**DATA SUPPLIED**
========

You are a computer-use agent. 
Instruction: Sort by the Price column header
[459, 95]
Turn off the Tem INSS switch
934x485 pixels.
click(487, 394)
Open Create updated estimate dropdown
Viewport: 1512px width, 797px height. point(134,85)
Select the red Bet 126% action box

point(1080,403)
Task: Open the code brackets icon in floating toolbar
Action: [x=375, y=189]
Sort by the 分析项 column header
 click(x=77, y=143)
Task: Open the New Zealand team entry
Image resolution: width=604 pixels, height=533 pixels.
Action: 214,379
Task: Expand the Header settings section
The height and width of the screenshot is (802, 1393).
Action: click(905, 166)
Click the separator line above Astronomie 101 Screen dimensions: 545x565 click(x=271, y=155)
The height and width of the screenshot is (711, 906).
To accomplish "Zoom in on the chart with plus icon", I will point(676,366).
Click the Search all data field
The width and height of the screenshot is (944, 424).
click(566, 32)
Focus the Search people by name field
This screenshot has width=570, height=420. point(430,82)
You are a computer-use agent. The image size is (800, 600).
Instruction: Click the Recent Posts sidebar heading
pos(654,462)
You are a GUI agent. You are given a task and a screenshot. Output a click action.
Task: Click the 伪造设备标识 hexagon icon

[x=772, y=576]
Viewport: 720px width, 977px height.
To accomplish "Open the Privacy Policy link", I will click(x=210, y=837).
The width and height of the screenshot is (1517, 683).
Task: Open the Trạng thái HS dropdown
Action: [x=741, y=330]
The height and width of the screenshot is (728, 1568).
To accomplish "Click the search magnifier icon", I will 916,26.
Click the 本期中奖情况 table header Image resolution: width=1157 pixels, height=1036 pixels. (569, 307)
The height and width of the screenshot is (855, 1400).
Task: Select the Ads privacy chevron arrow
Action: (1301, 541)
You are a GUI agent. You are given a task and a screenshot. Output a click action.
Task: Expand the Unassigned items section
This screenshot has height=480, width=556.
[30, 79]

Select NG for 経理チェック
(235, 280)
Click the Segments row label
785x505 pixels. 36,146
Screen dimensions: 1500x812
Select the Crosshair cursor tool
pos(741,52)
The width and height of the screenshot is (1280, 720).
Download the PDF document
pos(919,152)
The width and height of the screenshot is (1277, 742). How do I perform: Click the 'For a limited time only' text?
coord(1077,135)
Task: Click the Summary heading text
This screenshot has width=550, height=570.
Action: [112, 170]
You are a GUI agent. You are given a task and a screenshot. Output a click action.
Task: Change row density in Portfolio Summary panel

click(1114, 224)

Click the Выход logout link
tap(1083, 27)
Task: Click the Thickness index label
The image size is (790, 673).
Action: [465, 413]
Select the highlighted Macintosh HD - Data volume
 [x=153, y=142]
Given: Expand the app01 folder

========

**ACTION ITEM**
The expected answer is every line in the data above that carries the string "dimensions".

**YOUR RESPONSE**
Click the separator line above Astronomie 101 Screen dimensions: 545x565 click(x=271, y=155)
Screen dimensions: 1500x812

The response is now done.